Volunteers of GASFI activities include maritime cadets and schools, who then bring these to their own provinces, hopefully spawning the values of literacy in their own communities and their future families.

These values are vital to deter materialistic tendencies among seafarer families, who are usually materially rich. “A seafarer in a ratings position vhas an average of USD750 to spend every month, more than double the regular monthly minimum wage in the most expensive city in the Philippines,” Oca said in her speech.

But if given a values-laden foundation, children and spouses of seafarers—who also deal with “the art of waiting” (for the husband, decisions, shore leaves, the arrival of allowances or allotments), and challenges of isolation and reintegration (when husbands come back after months of being away and family dynamics have to be adjusted accordingly)—can flourish.

“As children flourish, so do families. The GASFI advocacy offers a universal message beyond seafaring families. While initially, seafaring families were envisioned to be known and recognized widely, the dream has evolved as a need for them to be a powerful partner in nation-building,” Oca emphasized.
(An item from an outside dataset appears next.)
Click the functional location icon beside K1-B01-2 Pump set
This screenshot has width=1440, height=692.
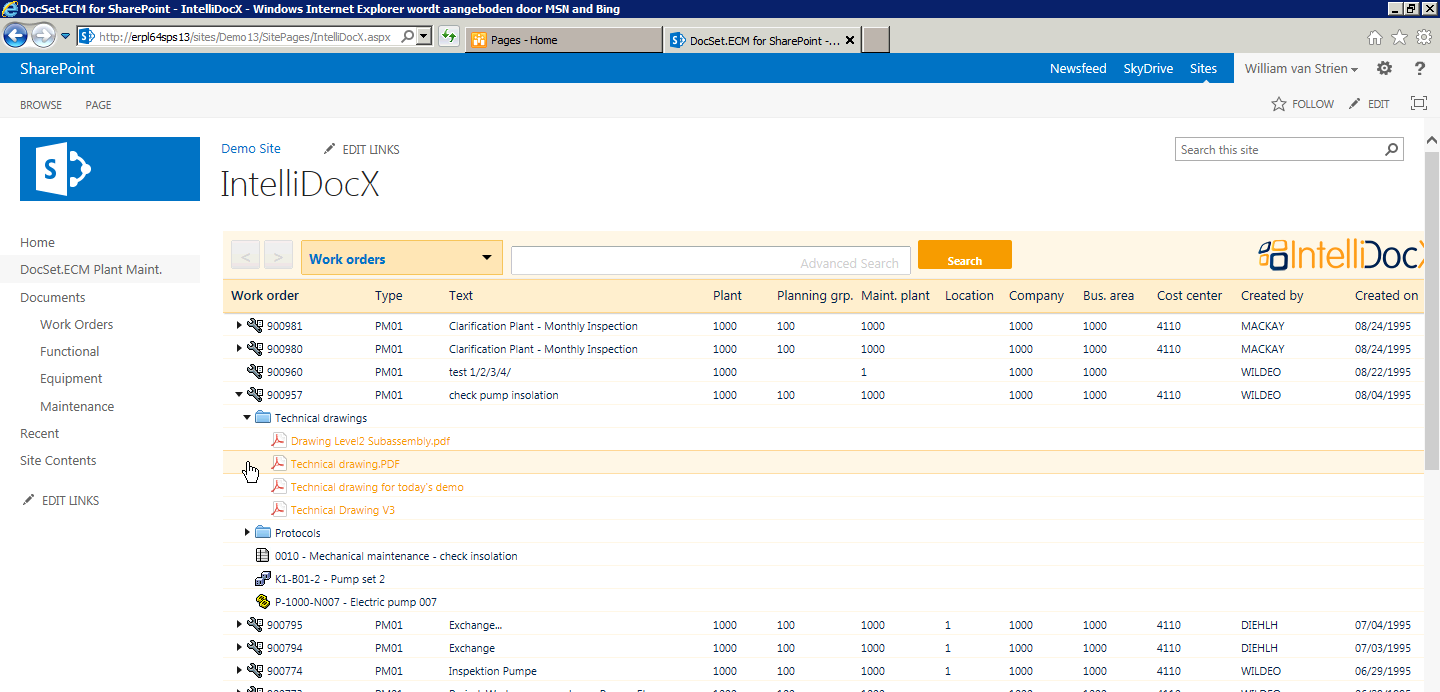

She shared with NAMMA conference participants GASFI’s five-year roadmap, the “broad goal of which is ‘To forge a more solid relation with seafarers and their families,’ that entails a shift from the material motivations of their work to more lasting and life-enriching and uplifting values.”

Among them: more GASFI books, to evolve into a video series with study guides for counselors, teachers and parents, and an interactive app that can simulate the reading experience between father and child even when he is aboard a ship; a Children’s Space in all seafarers’ communities, a learning space wherein GASFI books (the ones published by the foundation and those donated from different sources) are used in reading and related enrichment activities (the first one was established last year in Daanbantayan, Cebu partly as a Haiyan response, with the help of International Seafarers’ Welfare Assistance Network (ISWAN); and for NAMMA and other international organizations to share the GASFI narrative and share its activities in Seafarer Children’s Centers “according to diverse, local cultures” and specific issues particular to location or culture.

Oca’s speech drew resounding applause and enthusiastic feedback from the audience, which consisted mostly of directors of seafarer’s welfare groups, and pastors, chaplains, and priests of various denominations, tasked either by church or self, to service the spiritual needs of seafarers in ports all over the globe. Most of the seafarers they minister to are Filipinos, who make up one third of the global fleet.

Away for several months at a time, often without ready access to communication and Internet despite technological advances aboard ships, seafarers suffer from emotional, mental, physical, and spiritual stress.

Their psychological and spiritual needs are often overshadowed by their touted “hero status,” bringing home USD5.6 billion worth of remittances as of 2014, out of the USD26.92 billion total from all overseas Filipino workers.

“I’ll make sure to tell everyone at home how generous you are in your service,” Oca promised the crowd.

Marissa Oca is the daughter of Gregorio S. Oca, touted to be the father of modern Filipino maritime, and founder of Associated Marine Officers and Seaman’s Union of the Philippines, the biggest seamen’s union in the whole world.